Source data
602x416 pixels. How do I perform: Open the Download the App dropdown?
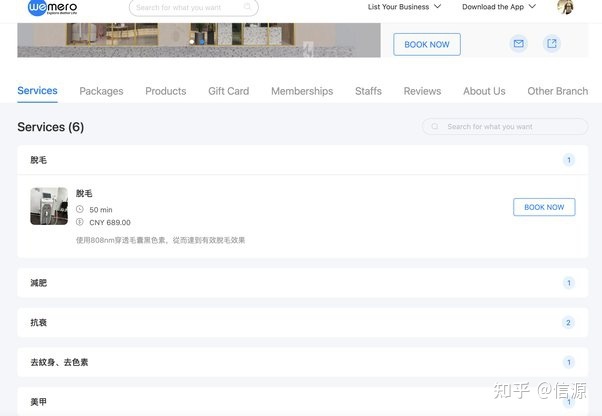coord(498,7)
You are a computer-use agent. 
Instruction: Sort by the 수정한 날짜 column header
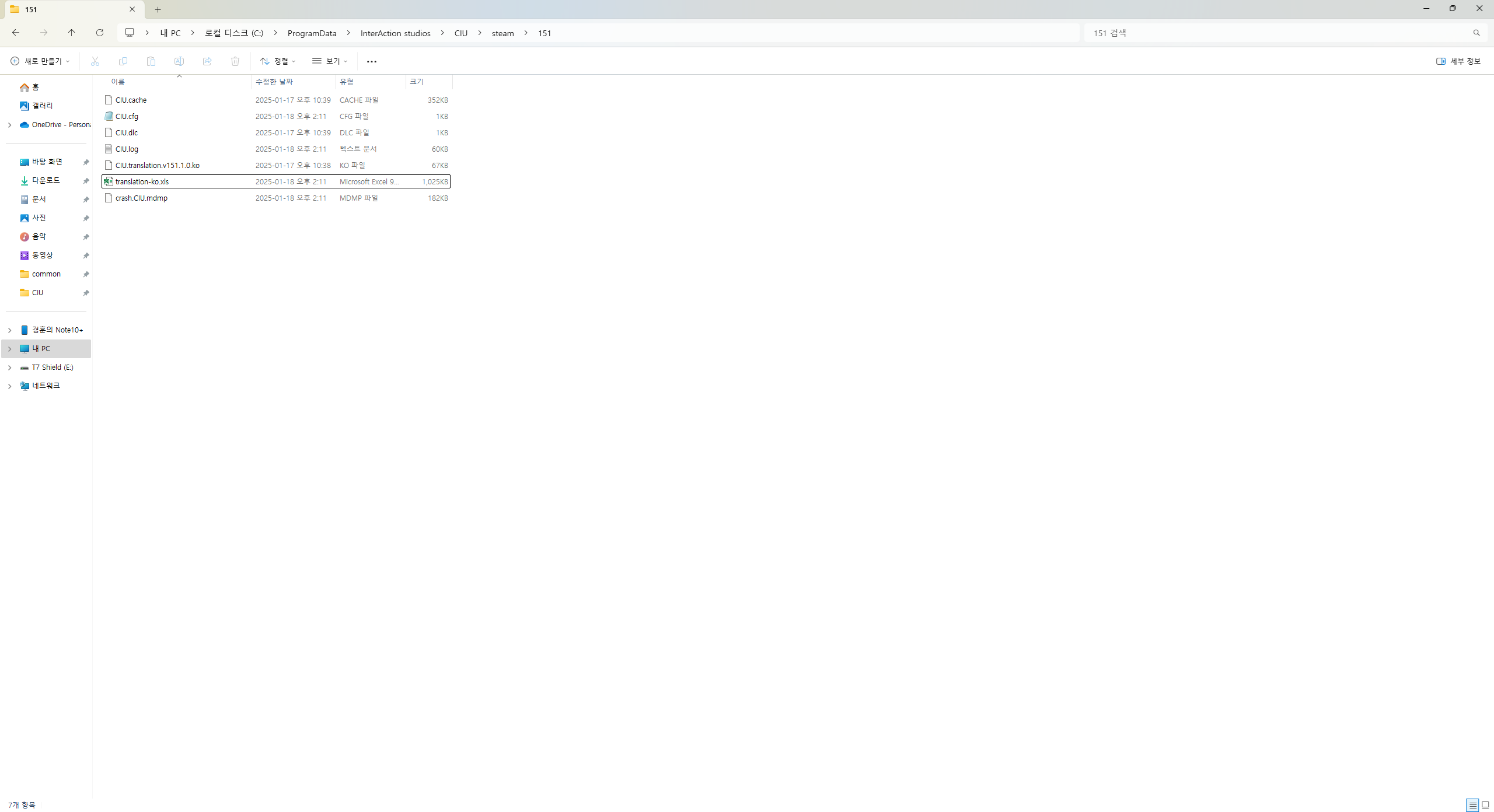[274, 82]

OBJECTIVE: Can you print every line of the data above word for word, leaving out the pictures?

ANSWER BELOW:
602x416 pixels. How do I perform: Open the Download the App dropdown?
coord(498,7)
You are a computer-use agent. 
Instruction: Sort by the 수정한 날짜 column header
[274, 82]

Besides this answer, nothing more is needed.